Anyway, who cares if the fifth largest nuclear power plant in the World (which does exist, it's not fiction) is within a hundred miles of the fast-moving front line in a savage civil war (also undeniably real, not fiction either). RT News reported it so who cares, right?
LeftyMom
(49,212 posts)But if Russia is concerned they can get the fuck out of Ukraine already.
LeftyMom
(49,212 posts)another_liberal
(8,821 posts)Is an expert on nuclear power and works for Greenpeace. Perhaps "Greenpeace News Release" is not the proper terminology, but he is who he is.
LeftyMom
(49,212 posts)Admittedly my German isn't fantastic, but I'd love to see a link because it's eluding me.
another_liberal
(8,821 posts)Thanks.
LeftyMom
(49,212 posts)I looked all over their website. Like I said, my German isn't all that good, but it's good enough to get a sense of what an article is about, and I didn't see it.
another_liberal
(8,821 posts)I suggest you continue checking for awhile. Deutsche Welle is a broadcast service, this was an interview on radio, and perhaps TV. They may be somewhat slow in providing text versions of their shows.
LeftyMom
(49,212 posts)I looked. Go find it. I'll wait.
another_liberal
(8,821 posts)If you want to reject the obviously true, please feel free. CNN will cover the story for you eventually.
LeftyMom
(49,212 posts)The details of the story are all contrary to what RT is posting. As usual RT is full of shit.
another_liberal
(8,821 posts)And you are welcome to it, if it pleases you.

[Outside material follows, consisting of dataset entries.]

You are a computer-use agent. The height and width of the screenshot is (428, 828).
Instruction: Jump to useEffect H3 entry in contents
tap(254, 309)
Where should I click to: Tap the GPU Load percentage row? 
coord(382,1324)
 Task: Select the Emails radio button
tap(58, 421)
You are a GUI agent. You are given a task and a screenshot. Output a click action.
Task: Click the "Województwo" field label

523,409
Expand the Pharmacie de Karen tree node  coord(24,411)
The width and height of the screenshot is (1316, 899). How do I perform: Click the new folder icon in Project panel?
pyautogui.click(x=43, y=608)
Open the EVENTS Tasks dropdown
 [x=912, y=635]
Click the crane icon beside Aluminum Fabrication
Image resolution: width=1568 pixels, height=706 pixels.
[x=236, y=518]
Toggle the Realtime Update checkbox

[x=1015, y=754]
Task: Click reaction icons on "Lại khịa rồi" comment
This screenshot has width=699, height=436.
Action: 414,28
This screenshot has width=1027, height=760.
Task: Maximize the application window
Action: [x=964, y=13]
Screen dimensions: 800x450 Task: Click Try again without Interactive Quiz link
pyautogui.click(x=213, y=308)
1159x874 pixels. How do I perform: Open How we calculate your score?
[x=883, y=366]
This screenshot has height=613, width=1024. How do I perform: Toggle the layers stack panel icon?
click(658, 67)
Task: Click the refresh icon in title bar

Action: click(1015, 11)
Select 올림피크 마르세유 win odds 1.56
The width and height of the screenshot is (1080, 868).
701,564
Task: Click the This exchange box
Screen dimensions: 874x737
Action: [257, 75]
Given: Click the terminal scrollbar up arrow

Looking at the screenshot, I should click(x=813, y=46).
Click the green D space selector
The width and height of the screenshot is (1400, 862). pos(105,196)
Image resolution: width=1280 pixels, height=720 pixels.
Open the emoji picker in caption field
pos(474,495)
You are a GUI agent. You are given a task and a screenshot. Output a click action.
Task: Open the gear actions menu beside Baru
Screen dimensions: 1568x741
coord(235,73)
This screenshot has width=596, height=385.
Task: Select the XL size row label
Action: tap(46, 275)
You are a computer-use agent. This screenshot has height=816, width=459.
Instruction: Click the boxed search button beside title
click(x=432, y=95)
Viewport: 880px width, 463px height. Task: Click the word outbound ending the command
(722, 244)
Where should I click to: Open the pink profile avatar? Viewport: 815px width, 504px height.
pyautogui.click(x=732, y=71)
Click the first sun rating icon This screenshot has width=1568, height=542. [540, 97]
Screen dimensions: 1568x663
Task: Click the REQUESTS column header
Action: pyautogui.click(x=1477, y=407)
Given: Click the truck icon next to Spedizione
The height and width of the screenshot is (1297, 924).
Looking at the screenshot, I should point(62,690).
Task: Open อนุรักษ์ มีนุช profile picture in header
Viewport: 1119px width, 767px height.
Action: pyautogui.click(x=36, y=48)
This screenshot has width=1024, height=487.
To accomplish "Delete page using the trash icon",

I still have to disagree. I'm sure this interview with this person did take place much as reported, and I imagine that fact will dawn on you too before very long.
Enjoy your evening.
LeftyMom
(49,212 posts)another_liberal
(8,821 posts)Get back to me in a couple of days; after all, aren't you expecting a bit much, this is a Sunday (even for web masters).
LeftyMom
(49,212 posts)another_liberal
(8,821 posts)Lets give it a rest. OK?
NuclearDem
(16,184 posts)Oh, this going to be fun!
Aerows
(39,961 posts)and breast-feeding pit bulls into it, we'd have a multifecta.
bananas
(27,509 posts)Calls grow loud for more sanctions on Russia
<snip>
Nuclear fears
Meanwhile, nuclear energy experts in Germany have expressed concern about the risk of nuclear power plants being caught up in the eastern Ukraine conflict. The largest nuclear power facility in Europe is situated at Zaporizhia, about 200 kilometers (125 miles) away from where fighting is underway.
In remarks published Saturday, Greenpeace nuclear expert Tobias Münchmeyer told the Essen-based newspaper the "Westdeutsche Allgemeine Zeitung" he was concerned the station's six reactors were not well-protected enough to withstand a direct bombardment. At 1.20 meters (4 feet) thick, the concrete shells surrounding them were strong enough to withstand only the crash of a small aircraft, he said.
"In the region there are many armor-piercing weapons which could penetrate these protective covers," Münchmeyer said, adding that the reactors were also of Russian design, largely dependent on Russian expertise and spare parts.
<snip>
tj/nm (dpa, Reuters, AP)
<snip>
Date 30.08.2014
another_liberal
(8,821 posts)I'm afraid some people just can't see past their fear of, or bias against, the Russian people. In their view of the World, anything reported by a Russian news service has to be rejected as a matter of course.
Now that a Western source is quoted on the story, at least some may begin to take this quite real threat seriously.
PeoViejo
(2,178 posts)The prevailing winds would take most of the fallout into Russia.
another_liberal
(8,821 posts)That's something you think they would deserve?
I have news for you, nuclear fallout on that scale won't just impact Russia anyway. It would impact the whole World, especially the Northern Hemisphere.